Белый коридор | страница 24



Некогда страсть к игре владела многими русскими писателями, в том числе не только выдающимися, но и великими. Достаточно вспомнить Пушкина, Достоевского, Толстого, Державина, Некрасова. Последние два в известные периоды своей жизни были даже профессиональными игроками. Наружной полиции Пушкин знаком был именно в качестве «известного банкомета» и под сим титулом значился в ее списках. К моему времени эта традиция прервалась. Более или менее постоянными посетителями карточной залы Литературно-Художественного Кружка были только поэт Семен Рубанович, поэт-самоучка Иван Белоусов, беллетристка Нина Петровская, переводчик В. А. Высоцкий, критик Абрамович (когда приезжал в Москву). Теперь эти имена никому уже ничего не говорят, да их и немного. Из людей известных могу назвать только Брюсова и В. В. Каллаша, историка литературы. По совести говоря, все они играли невдохновенно и неумело, а между тем, азартная игра, совершенно подобно поэзии, требует одновременно вдохновения и мастерства. Меня всегда удивляло, до какой степени Брюсов, прекрасный игрок в преферанс и винт, становился беспомощен и бездарен, лишь только дело доходило до железной дороги, в которую, впрочем, он и играл сравнительно редко. Даже темперамент, ему присущий, куда-то исчезал, лишь только он садился за круглый стол. Из литераторов, которых встречал я в Кружке, некоторый врожденный талант к игре был только у Каллаша и у Высоцкого, но и этого таланта не умели они обработать и в конце концов в их игре всегда было что-то дилетантское. Другие, однако, были не в пример хуже их. На игру Белоусова, едва ли не самого постоянного из названных игроков, просто грустно было смотреть. Ему нередко везло, но он выигрывал, кажется, еще бездарнее, чем проигрывал.

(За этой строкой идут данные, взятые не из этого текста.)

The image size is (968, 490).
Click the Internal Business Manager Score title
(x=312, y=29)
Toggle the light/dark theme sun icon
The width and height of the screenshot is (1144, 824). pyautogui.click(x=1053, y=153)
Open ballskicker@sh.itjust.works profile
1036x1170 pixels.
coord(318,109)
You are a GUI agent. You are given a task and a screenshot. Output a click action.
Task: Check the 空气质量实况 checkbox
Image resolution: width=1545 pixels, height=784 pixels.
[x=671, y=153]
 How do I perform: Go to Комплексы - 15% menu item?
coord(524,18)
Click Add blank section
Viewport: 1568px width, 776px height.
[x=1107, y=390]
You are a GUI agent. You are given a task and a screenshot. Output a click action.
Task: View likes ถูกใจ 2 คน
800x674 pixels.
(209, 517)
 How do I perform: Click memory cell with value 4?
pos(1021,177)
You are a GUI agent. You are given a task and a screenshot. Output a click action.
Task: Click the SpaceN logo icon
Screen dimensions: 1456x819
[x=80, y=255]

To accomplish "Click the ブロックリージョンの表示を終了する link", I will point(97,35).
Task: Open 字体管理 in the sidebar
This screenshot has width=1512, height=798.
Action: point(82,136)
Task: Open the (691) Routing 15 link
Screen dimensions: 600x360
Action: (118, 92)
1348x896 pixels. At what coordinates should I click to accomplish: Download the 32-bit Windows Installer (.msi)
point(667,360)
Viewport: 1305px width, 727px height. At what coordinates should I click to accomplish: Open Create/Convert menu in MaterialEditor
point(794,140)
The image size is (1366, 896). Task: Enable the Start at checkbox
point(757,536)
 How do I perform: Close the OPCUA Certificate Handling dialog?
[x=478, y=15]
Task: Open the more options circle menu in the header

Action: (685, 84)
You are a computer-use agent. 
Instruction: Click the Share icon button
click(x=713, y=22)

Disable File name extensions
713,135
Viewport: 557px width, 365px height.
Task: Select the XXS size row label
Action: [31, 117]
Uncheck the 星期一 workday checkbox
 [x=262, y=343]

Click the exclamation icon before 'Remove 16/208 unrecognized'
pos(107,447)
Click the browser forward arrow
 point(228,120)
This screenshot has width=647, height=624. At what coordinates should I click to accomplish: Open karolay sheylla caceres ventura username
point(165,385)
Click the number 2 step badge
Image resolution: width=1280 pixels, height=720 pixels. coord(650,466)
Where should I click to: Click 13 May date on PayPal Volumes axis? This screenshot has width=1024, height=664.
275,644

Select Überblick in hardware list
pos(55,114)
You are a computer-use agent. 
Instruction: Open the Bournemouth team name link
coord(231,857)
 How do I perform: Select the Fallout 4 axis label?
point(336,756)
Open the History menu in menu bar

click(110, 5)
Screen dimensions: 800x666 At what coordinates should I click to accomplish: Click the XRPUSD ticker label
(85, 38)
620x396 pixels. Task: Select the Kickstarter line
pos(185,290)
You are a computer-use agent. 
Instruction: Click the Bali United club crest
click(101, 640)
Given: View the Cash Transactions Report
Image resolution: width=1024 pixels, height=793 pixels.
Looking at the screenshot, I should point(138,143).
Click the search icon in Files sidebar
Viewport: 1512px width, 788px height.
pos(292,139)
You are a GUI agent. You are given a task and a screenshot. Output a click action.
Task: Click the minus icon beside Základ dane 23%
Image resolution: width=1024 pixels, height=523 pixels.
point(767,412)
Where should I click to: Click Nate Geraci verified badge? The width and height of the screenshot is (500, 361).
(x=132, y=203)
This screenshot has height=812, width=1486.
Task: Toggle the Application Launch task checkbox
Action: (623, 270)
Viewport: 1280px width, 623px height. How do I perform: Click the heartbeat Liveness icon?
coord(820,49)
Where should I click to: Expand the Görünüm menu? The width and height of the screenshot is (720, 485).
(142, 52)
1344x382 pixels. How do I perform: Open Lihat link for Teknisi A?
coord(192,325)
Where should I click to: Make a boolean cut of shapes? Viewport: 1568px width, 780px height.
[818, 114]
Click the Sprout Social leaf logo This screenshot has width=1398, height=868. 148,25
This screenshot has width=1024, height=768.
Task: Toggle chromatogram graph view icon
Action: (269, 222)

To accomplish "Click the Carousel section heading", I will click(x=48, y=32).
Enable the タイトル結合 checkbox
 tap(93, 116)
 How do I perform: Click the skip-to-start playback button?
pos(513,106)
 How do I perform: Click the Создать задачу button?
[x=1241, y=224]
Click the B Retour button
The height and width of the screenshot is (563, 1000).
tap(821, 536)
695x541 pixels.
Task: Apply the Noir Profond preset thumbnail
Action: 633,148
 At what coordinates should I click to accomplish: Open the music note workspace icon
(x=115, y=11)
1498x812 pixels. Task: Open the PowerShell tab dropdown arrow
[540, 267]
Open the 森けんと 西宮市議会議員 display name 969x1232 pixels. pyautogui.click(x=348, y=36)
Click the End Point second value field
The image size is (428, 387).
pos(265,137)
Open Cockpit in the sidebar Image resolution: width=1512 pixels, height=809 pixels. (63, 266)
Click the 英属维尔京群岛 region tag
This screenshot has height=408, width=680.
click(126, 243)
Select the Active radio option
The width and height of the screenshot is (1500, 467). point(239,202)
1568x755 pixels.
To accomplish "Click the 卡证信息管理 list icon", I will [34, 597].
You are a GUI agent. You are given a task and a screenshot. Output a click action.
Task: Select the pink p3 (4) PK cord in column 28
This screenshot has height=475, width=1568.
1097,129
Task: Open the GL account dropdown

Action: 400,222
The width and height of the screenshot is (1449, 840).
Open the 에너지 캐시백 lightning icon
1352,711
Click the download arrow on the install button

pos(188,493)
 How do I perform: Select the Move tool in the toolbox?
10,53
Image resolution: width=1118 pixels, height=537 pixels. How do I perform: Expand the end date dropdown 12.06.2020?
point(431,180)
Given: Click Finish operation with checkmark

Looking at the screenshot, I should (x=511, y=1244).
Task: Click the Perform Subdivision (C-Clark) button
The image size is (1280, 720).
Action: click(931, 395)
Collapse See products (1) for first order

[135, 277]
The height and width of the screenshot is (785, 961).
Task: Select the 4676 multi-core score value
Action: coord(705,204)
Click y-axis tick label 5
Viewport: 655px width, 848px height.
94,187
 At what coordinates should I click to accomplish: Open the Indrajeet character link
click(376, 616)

Как всегда бывает, у кружковских игроков было много суеверий: некоторые носили с собой разные талисманы; общепризнано было, что г-жа Р., о которой рассказано выше, приносит несчастье; проигравшиеся ждали «утренников», то есть счастливых банков, которые, по их мнению, любят случаться под утро. Не знаю, так ли это, но действительно и у меня был один «утренник» вполне замечательный: я убил подряд двадцать три карты. Увы, счастливчики уже разошлись по домам, ни у кого из остающихся не было денег, и я, начав с двадцати пяти рублей, снял меньше тысячи. Теоретически, двадцать третья карта дает больше двухсот миллионов. Было это около одиннадцати часов утра… Нередко случалось мне досиживать до такого часа, когда в высоких окнах кружковской залы мутнело зимнее утро или сияло летнее, когда буфет уже был закрыт, игроки в складчину посылали за ветчиной, маслом и горячими калачами, а последний дежурный официант за свой страх и риск поставлял бодрящий напиток, Европе неведомый, — кофе с ванилью. Наконец, побледневшие, постаревшие за ночь женщины и обросшие бородами мужчины, спускались в прихожую. На них накидывали пальто. На крыльце свежий утренний воздух тяжело ударял в голову. Один за другим подкатывали знакомые кружковские лихачи и, не спрашивая адресов, развозили по домам тех, кого, как поэтов, «сладостный союз» связует издревле.